À l’échographie de Chantale Jalbert, faite à 13 semaines en urgence, la future maman et son conjoint, Michel Truchon, ont eu une énorme surprise. Il y avait trois petits coeurs qui battaient dans le ventre de Chantale. Puis, ces trois mêmes petits coeurs ont eu à se battre pour leur survie, à leur naissance, alors qu’elles pesaient entre 1,5 et 1,75 livre. Voici l’histoire de triplettes miraculées qui ont défié tous les pronostics.

«Je trouvais que je grossissais vraiment vite, alors je suis allée à l’urgence pour voir s’il y avait un problème», raconte Chantale, rencontrée lundi avec son conjoint et leurs trois petits trésors, à leur maison de Chicoutimi-Nord.

Comment réagit-on à une telle annonce? «J’étais figée. Ç’a pris plus d’une semaine avant qu’on en parle, Michel et moi. Après ça, on s’est dit: ‘‘Go!’’»

À la naissance, les triplettes pesaient 690, 730 et 790 grammes. Cette photo a été prise à l’occasion de leur première nuit ensemble.

«Moi, sur le coup, j’ai plus paniqué, confie Michel, mais pas pour le fait qu’on allait avoir trois enfants. Je stressais pour la maison, la voiture... Je ne sais pas trop pourquoi, mais ce sont les à-côtés qui m’angoissaient.»

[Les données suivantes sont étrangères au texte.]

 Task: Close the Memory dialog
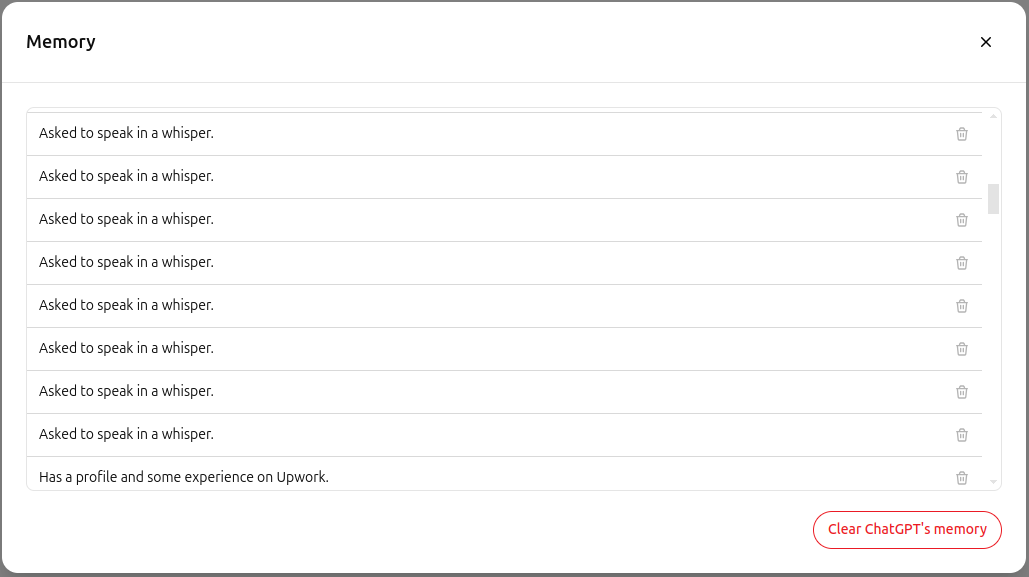pos(985,42)
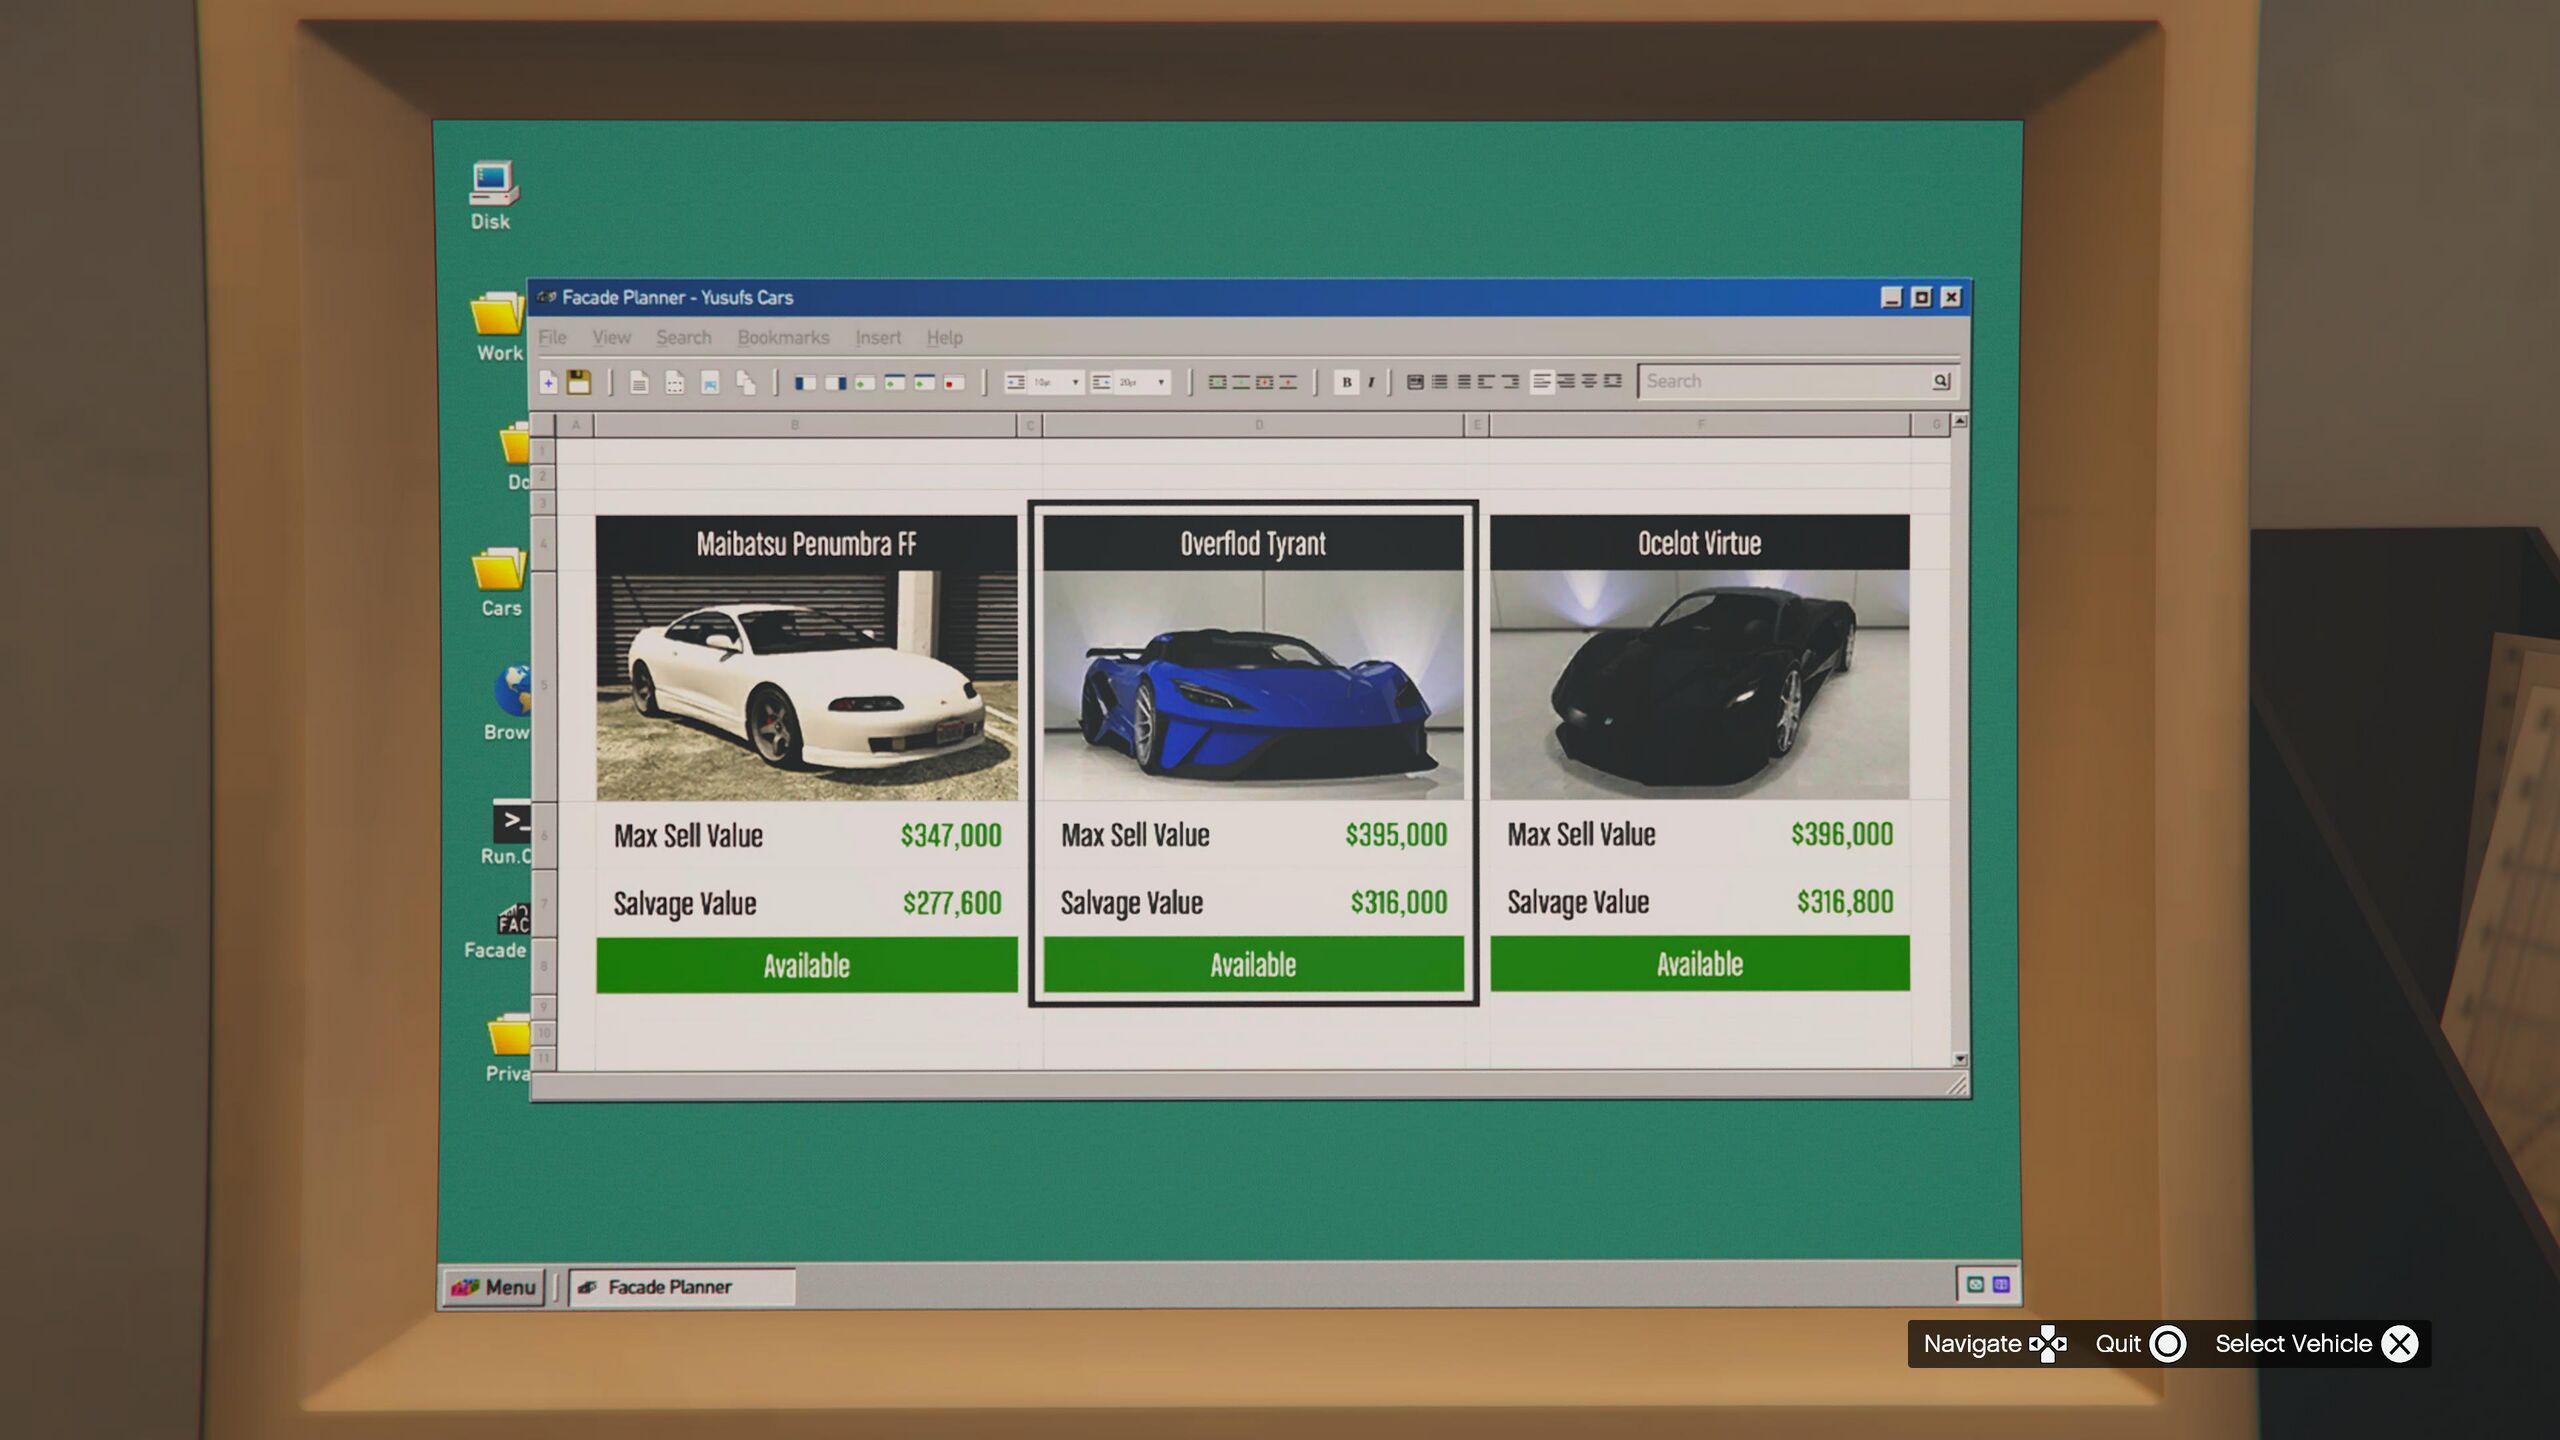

Il faut dire que le couple n’avait qu’une seule chambre à la maison, le sous-sol abritant une garderie. «On avait acheté la maison en ne sachant pas si on voulait des enfants. Ça nous a pris du temps décider qu’on en voulait un. Et on en a eu trois», reprend-il.

Les trois petites sont demeurées tranquilles tout au long de l’entrevue, lundi.

Mais le duo, qui célébrera bientôt ses 10 ans de vie commune, a vite dû se concentrer sur des obstacles d’autant plus majeurs.

À 15 semaines, Chantale a fait une hémorragie. Deux semaines de transfusion sanguine ont ensuite été suivies d’une première nouvelle inquiétante pour les poupons à venir. « Maeve n’avait presque plus de liquide; Aliyah en avait trop», raconte Chantale, qui est tombée enceinte de façon naturelle.

Les parents de Maeve, Aliyah et Carryann habillent les triplettes avec des habits identiques lors des événements spéciaux, que ce soit pour une sortie dans la famille, une fête ou une séance de photos. Mais au quotidien, ce serait un trop grand casse-tête.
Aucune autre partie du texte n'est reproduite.